Example 3. If the area of the isosceles trapezoid is \( 165 \) square inches and the bases lengths are \( 17 \) inches and \( 29 \) inches. Determine its height.

 

Solution: 

 

As stated in the question, area \( =165 \) in\( ^2 \)

 

Bases \( = 17 \) in and \( 29 \) in.

 

We know that the area of an isosceles trapezoid \( = (\frac{a+b}{2}) \times h \)

 

\( 165 = (\frac{17+29}{2}) \times h \)                        [Substitute the value]

 

\( 165 \times 2 = (17+29) \times h \)              [Multiply both sides by \( 2 \)]

 

\( 330 = (46) \times h \)                             [Apply PEMDAS rule]

 

\( \frac{330}{46} = h \)                                         [Divide both sides by

\( 46 \)]

 

\( h = 7.17 \)

 

Hence, the height of the isosceles trapezoid is \( 7.17 \) inches.

Frequently Asked Questions

A four-sided isosceles trapezoid has four sides.

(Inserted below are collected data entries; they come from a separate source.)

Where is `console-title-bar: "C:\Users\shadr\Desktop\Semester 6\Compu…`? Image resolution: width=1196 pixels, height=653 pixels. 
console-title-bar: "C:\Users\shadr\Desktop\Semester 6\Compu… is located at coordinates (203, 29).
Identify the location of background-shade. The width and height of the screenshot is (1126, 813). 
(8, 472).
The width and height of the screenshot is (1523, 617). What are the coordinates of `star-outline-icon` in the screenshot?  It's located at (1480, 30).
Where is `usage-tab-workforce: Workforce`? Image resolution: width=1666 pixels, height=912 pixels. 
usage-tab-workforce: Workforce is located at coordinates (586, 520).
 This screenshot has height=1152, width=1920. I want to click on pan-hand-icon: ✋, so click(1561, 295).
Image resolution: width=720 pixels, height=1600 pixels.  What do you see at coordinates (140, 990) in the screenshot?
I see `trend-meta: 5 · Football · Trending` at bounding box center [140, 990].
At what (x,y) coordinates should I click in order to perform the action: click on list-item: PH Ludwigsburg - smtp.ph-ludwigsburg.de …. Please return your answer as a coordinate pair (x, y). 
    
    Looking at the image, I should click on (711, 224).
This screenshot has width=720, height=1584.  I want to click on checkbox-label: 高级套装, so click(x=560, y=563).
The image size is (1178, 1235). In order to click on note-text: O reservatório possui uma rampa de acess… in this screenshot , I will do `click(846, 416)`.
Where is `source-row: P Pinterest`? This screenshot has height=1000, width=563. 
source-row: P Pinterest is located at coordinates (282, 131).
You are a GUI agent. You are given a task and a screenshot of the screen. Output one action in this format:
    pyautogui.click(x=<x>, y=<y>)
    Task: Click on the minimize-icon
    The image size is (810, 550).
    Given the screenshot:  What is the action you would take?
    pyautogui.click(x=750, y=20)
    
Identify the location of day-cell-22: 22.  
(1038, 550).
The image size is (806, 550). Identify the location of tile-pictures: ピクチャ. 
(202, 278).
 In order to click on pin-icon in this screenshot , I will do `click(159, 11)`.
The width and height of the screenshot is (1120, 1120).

The other two sides are equal in length but not parallel to one another, while the two opposite sides (bases) are parallel to one another.

A form of trapezoid known as an isosceles trapezoid has non-parallel sides that are equal to each other. An isosceles trapezoid is a particular kind of quadrilateral in which one set of the opposite sides is divided by the axis of symmetry. An isosceles trapezoid has equal-sized legs and bases that are parallel.

A trapezoid has sides of different lengths and incongruent diagonals. An isosceles trapezoid on the other hand has non-parallel sides that are equal, base angles that are equal, congruent diagonals, and opposite angles that are supplementary.

The base angles of an isosceles trapezoid are equal, so if one of the base angles is 30°, the other base angle will also be 30°.